First, we took part in an E3 show, the PC Gaming Show, and showed off a brand new trailer. You can watch that trailer here:
This showcases the player’s first encounter with a type of creature that roams this part of the game, and gives some hints on how to best deal with them. This clip is a bit shorter than we wanted it to be and therefore misses some build-up and is a bit hurried. But one minute was all we were allowed for the show. Still, hope you all liked it!
Second, we showed off a public demo of the game (something we only did after release for previous games).
Choosing a demo for SOMA proved to be quite difficult as we wanted to have something that we felt represented the game properly without giving away lots of spoilers. The problem is that SOMA is not the sort of game that can be easily explained in a short session. For E3 we had to make it last 15 – 20 minutes, which for us is really short indeed.
SOMA is a slow burn experience with a primary focus on the exploration of high-level concepts. Trying to showcase this is very different from showing off a game that is about exploring an environment or one that’s focused on a set of core mechanics – in those sort of games it’s much easier to find a short segment that serves as a good example. But for SOMA, that sort of segment really doesn’t exist. SOMA is designed to carefully introduce the player to a variety of concepts and to ease the player into a certain kind of atmosphere and state of mind.
The best solution would have been to do a special map, similar to how we did with the announcement video. That way we could have tried to condense the intended experience into a shorter level. But this takes a lot of time. Setting up the announcement video took several weeks. Doing one meant for public demoing would take even longer as we’d have to make sure it was bug free and that the gameplay worked as intended. So the next best thing was to take something from the game and modify it slightly to avoid big spoilers.
But the problem was: what section from the game should we use? As I noted above, SOMA takes its time to establish concepts and atmosphere, and any 15 minute segment we just chopped out would lack the context needed to properly understand the situation at hand and to be immersed in it.
Our first plan was simply to take one of our more intense monster sequences. That would provide a quick demo that was easy to get into and would provide a thrilling experience. But the issue was that we then would fail to showcase what’s special about our game. The game would just look like yet another “run from the monster”-ordeal, and making sure that people understand that SOMA is something way beyond this is very important to us.
So after much discussion we decided to rip the latter half of a level that is about 1-2 hours into the game. This part would showcase player choices, environmental storytelling, our philosophical aspects, provide an underwater revelation at the end and (if the player chose to take a particular path) would have a short monster encounter.
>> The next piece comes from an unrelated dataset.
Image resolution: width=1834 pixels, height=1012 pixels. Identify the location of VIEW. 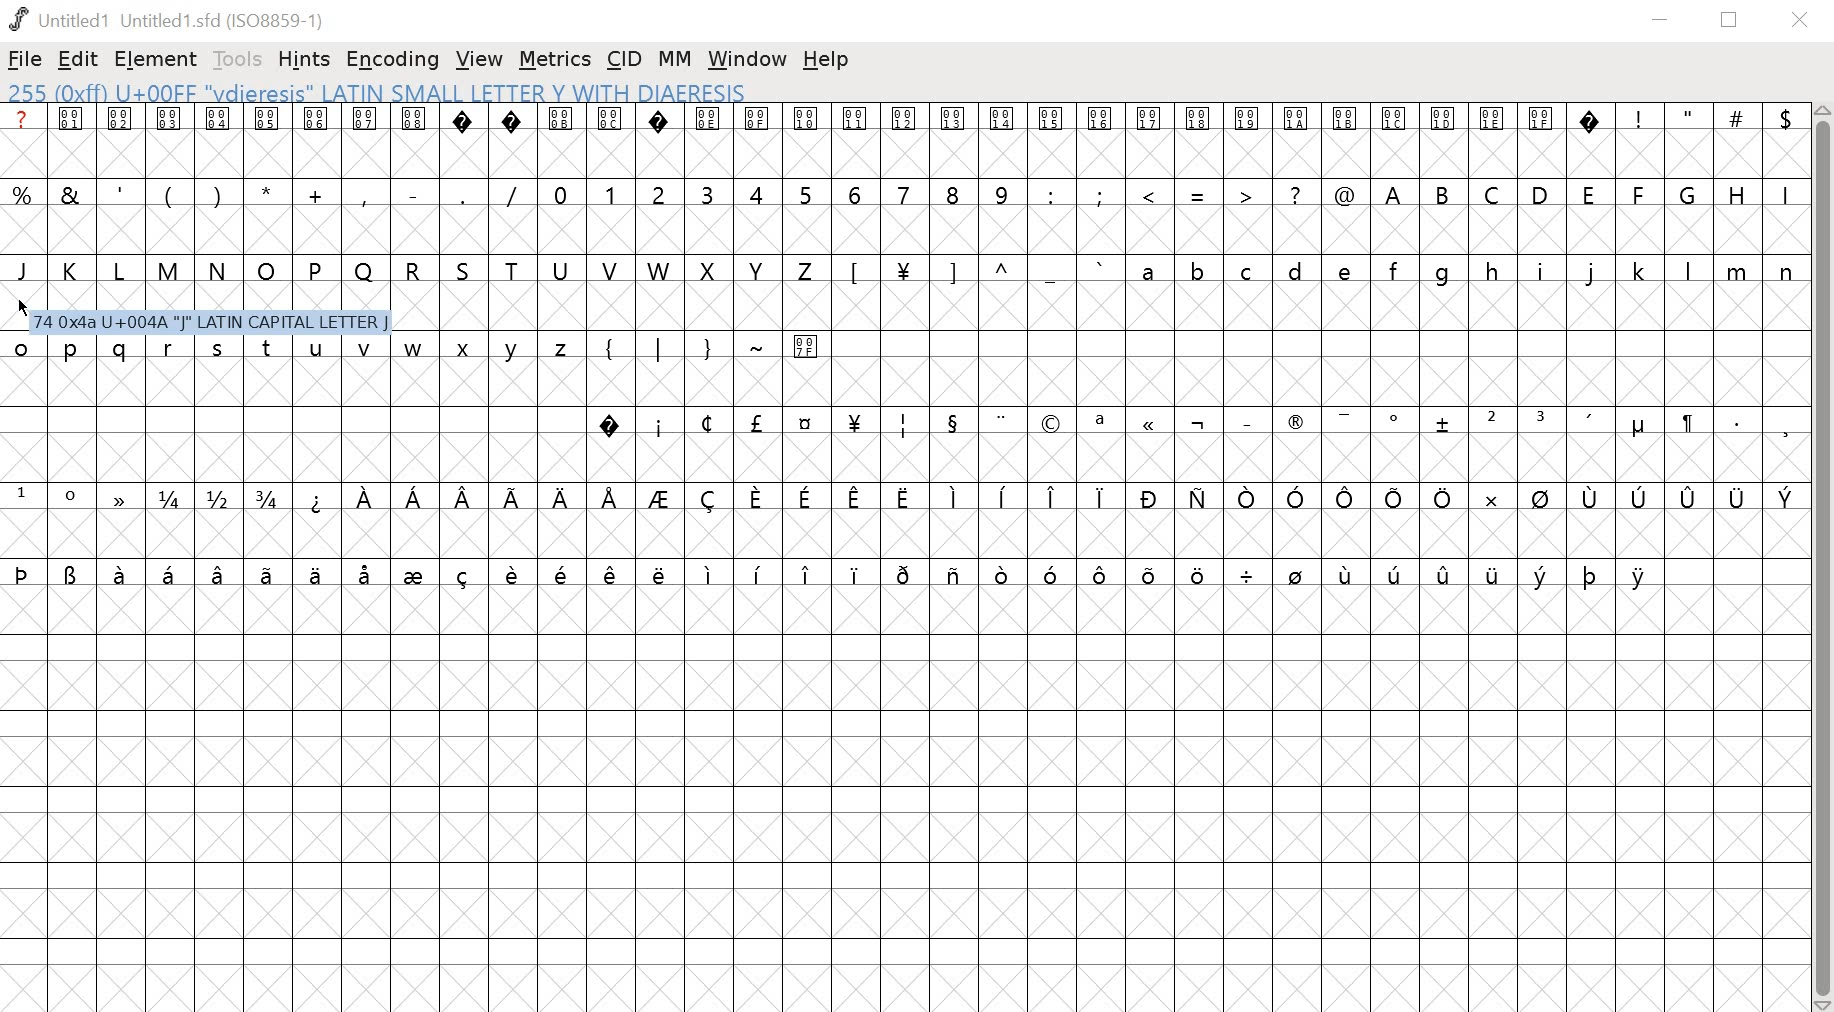
(479, 61).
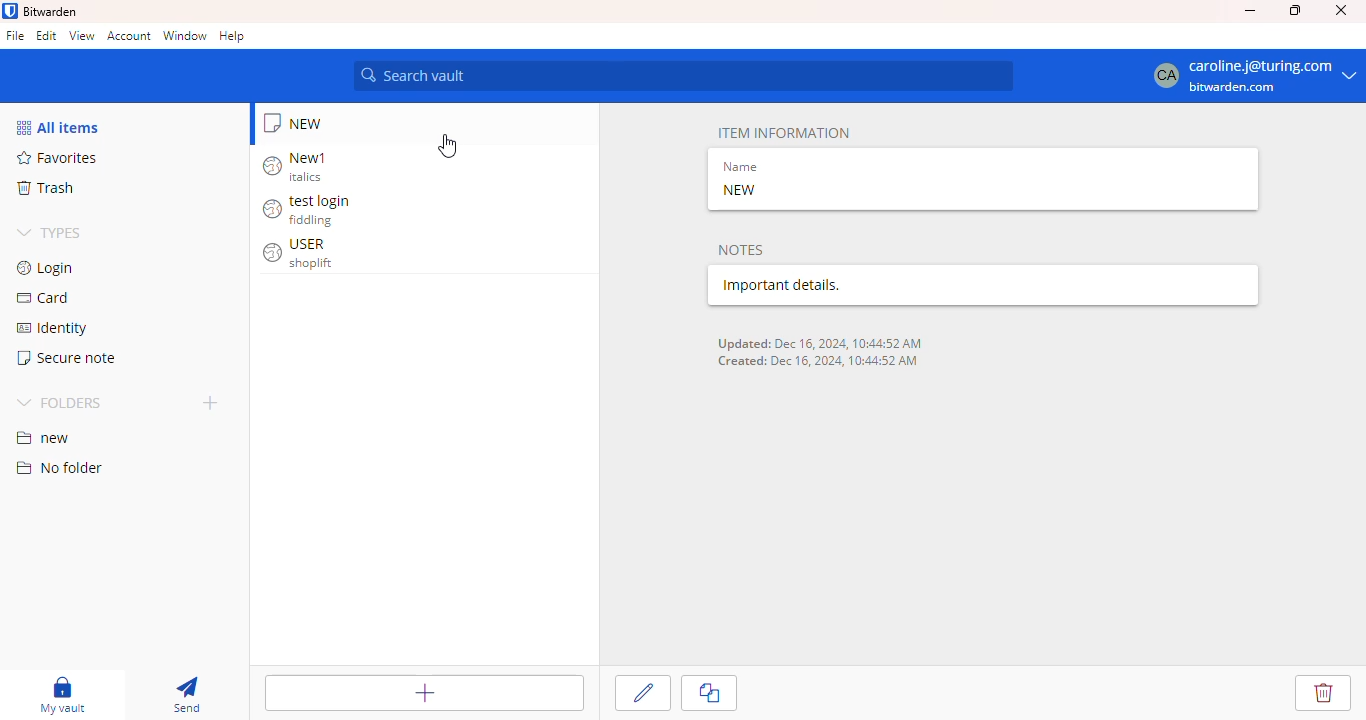 The width and height of the screenshot is (1366, 720). Describe the element at coordinates (447, 146) in the screenshot. I see `cursor` at that location.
However, our choice of demo was not perfect. Most importantly, by itself, this part of the game isn’t particularly scary. This in part is because the demo lacks a lot of the intended build-up, and in part because it wasn’t (apart from a final monster encounter) designed to be all that frightening. And while SOMA doesn’t focus on “run from monsters”, it is a horror game and we are very much intending to induce terror in our players. Therefore it felt annoying to have a demo that didn’t bring home that aspect. But still, making players whimper from fear is not really a unique concept any more, so given the choice, it felt much more important to give a taste of the disturbing feel our themes give rise to.
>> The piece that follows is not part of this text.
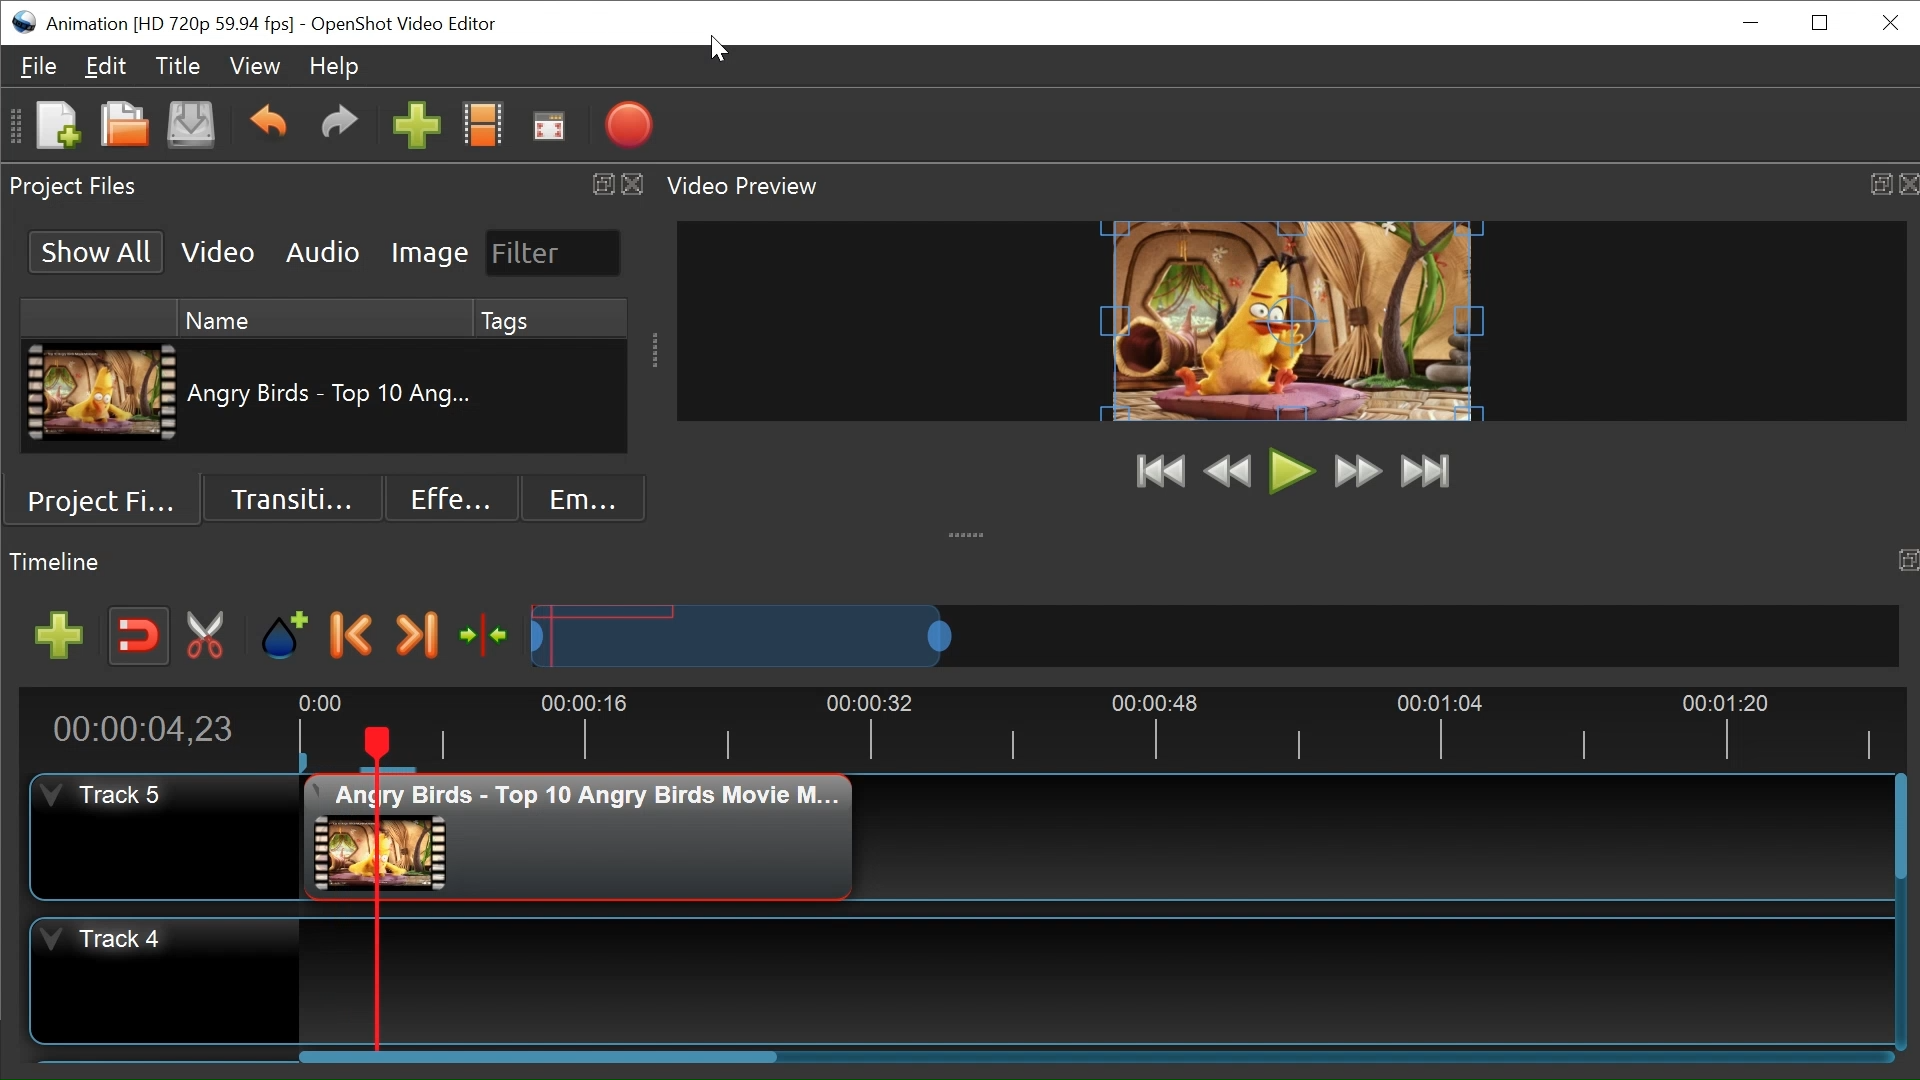 This screenshot has width=1920, height=1080. What do you see at coordinates (1358, 474) in the screenshot?
I see `Fast Forward` at bounding box center [1358, 474].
Another issue was that our demo took place in a section of game that we’d already showed off in our release date reveal trailer (check it out here). I think this has led to a bit less coverage than we’d have had otherwise. There was quite a bit of new stuff that players could do in the demo, such as checking out black boxes on corpses, interacting in different ways with “Carl” the robot, exploring the computer system etc. and a previously unseen sequence at the end. But the demo still took place in the same locale and all of the major elements were still the same.
That said, I feel we did the best we could given the constraints we had. And judging from the reactions that we got at E3, people enjoyed it quite a lot and almost all the players came away with the right impression. Both Ian and Aaron (the Frictional Games team members that attended E3) were actually quite surprised how well most people picked up on our deeper aspects. This despite playing the game under far from optimal conditions (a well-lit, loud and crowded room is not all that great for games that thrive on immersion and introspection). Again, just like in our last round of testing, the way people connect to the themes in SOMA went way better than expected, and that makes us even more even more thrilled to unleash our creation on the world!
On that note, SOMA is less than three months from release now! So close!